Together with Achdorf Hospital, Landshut University of Applied Sciences wants to improve palliative care for deaf people. In a world of hearing people, deaf people are frequently left on their own and often live their daily lives in social isolation. This isolation also extends to hospitals, which generally remain places that are not adapted to the specific needs of deaf people.
Uta Benner (Professor for the Sign Language Interpreting course and Dean of the Faculty of Interdisciplinary Studies) and Wolfgang Sandtner (Senior Physician and Medical Director of the palliative care unit at Achdorf Hospital)
In the case of an incurable serious illness, however, the only available treatment is frequently palliative care – care which alleviates the pain and symptoms, but is not able to prolong the patient’s life. This final stage in the deaf patient’s life remains a path of isolation: very few health and nursing professionals know sign language or have been trained in how to deal with deaf people.
It is here that palliative care continues to reach its limits today. Experience shows, however, that in this existentially-threatening stage of life in particular, apart from the medical care, communication and emotional support also play a major role for terminally ill people. With the goal of improving the basic palliative care provided to deaf people, the research project Deaf Pal – communication in the palliative care of deaf people is being launched at Landshut University of Applied Sciences under the supervision of Prof. Dr. Uta Benner and in close cooperation with Senior Physician Wolfgang Sandtner, the Medical Director of the palliative care unit at Landshut-Achdorf Hospital. The Bavarian State Ministry of Science and the Arts is supporting the project with funding of 250,000 euros.
"With the Deaf Pal project, we are taking a big step so as to further improve the situation of deaf people and raise awareness about their inclusion in society," explains Benner. Over several stages, a team from Landshut University of Applied Sciences will be working with Landshut-Achdorf Hospital to develop concepts for barrier-free palliative care. These include solutions for general educational work with deaf people and their relatives, proposals for an adapted technical infrastructure, and the training of the medical staff. "Specifically, our goal is to develop materials for deaf people and the staff team at the hospital, as well as a training module (primarily for medical and nursing staff)," says Benner, explaining the initial ideas.
In socio-political terms, this project is very much of the moment.

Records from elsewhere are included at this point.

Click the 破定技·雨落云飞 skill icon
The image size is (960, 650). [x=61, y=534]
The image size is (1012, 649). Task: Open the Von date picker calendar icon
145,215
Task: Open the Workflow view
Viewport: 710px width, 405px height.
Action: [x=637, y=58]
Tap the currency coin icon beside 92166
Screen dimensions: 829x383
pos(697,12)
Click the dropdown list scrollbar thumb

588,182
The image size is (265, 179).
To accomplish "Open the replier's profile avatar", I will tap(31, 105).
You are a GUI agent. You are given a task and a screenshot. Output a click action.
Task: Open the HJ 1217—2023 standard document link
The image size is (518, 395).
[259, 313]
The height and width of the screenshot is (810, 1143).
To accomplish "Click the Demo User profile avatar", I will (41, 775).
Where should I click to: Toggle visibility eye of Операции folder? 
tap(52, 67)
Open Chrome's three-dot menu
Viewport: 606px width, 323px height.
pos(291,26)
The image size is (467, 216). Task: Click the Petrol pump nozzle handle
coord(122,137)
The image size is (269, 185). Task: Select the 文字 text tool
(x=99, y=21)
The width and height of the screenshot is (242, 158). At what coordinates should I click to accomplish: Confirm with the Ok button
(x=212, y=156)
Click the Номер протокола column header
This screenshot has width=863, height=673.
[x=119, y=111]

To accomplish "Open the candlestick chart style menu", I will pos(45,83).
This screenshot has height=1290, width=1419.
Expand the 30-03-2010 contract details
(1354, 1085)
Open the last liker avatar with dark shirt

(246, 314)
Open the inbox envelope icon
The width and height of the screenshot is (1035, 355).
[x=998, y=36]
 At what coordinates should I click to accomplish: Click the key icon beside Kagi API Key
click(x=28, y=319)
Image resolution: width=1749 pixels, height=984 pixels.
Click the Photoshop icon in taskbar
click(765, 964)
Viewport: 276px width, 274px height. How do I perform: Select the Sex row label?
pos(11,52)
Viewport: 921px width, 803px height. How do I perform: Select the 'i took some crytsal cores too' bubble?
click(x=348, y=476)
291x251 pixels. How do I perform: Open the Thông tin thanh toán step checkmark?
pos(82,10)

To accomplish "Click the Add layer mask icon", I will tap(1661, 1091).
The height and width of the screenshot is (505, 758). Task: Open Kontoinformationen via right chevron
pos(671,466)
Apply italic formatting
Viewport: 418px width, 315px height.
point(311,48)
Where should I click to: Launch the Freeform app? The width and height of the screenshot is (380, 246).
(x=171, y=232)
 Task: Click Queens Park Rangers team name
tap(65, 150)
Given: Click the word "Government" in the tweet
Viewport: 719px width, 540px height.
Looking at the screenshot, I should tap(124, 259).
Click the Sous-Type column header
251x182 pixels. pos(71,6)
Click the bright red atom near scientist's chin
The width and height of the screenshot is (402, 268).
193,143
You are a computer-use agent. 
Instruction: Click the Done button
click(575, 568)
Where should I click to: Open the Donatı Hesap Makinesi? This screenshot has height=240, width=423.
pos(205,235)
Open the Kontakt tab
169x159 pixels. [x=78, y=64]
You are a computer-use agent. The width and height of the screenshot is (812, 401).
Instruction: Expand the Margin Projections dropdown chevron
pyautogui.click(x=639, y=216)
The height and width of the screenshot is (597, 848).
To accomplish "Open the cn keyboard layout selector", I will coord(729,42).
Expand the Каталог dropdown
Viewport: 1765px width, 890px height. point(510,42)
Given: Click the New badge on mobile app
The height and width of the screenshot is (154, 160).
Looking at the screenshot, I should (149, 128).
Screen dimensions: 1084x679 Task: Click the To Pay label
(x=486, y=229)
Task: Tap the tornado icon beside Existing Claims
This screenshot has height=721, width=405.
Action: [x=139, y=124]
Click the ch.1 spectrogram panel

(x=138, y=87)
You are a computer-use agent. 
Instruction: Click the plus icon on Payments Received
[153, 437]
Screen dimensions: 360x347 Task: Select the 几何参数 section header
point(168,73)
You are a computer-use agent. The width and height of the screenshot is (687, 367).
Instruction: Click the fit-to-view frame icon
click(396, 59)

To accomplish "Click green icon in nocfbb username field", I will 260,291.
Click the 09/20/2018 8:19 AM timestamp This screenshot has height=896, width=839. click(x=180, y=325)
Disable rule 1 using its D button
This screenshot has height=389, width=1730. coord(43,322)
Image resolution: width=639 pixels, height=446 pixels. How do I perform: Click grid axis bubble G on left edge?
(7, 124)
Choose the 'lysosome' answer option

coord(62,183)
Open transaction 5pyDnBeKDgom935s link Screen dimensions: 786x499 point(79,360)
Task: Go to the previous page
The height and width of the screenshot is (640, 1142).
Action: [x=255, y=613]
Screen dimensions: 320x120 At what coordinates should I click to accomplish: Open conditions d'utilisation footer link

According to the UN Social Covenant, which is the international pact on economic, social and cultural rights, every individual has the right "to enjoy the highest attainable standard of physical and mental health". With its "Barrier-free Bavaria" and "Inclusion in Bavaria" programmes, the federal state of Bavaria is also committed to this important topic. In the field of medicine in particular, however, the hurdles for marginalised groups, such as deaf people, are even higher. These hurdles start with making an appointment by telephone or a verbal call in the waiting room, and extend to the doctor-patient consultation and, of course, the palliative care. For deaf people, it is almost impossible to rise to these challenges successfully without having sign language interpreters or relatives at hand. "And that is where our Deaf Pal project steps in. We want to work together to ensure that deaf people are also taken into account in the field of palliative care during their last journey in life, and that we improve their quality of life at this stage," explains Sandtner.
Landshut University of Applied Sciences offers the best conditions for carrying out this project. It is one of seven colleges and universities in Germany to offer a degree course in Sign Language Interpreting, and is the only place to do so in southern Germany. "With Mr. Sandtner, the Medical Director of the palliative care unit at Landshut-Achdorf Hospital, we have also found an ideal partner, as he has been working on the topic of inclusion in palliative care units since 2013. We are convinced that with our shared ideas and concepts we will be able to significantly improve the lives of deaf people receiving palliative care," says Benner with enthusiasm.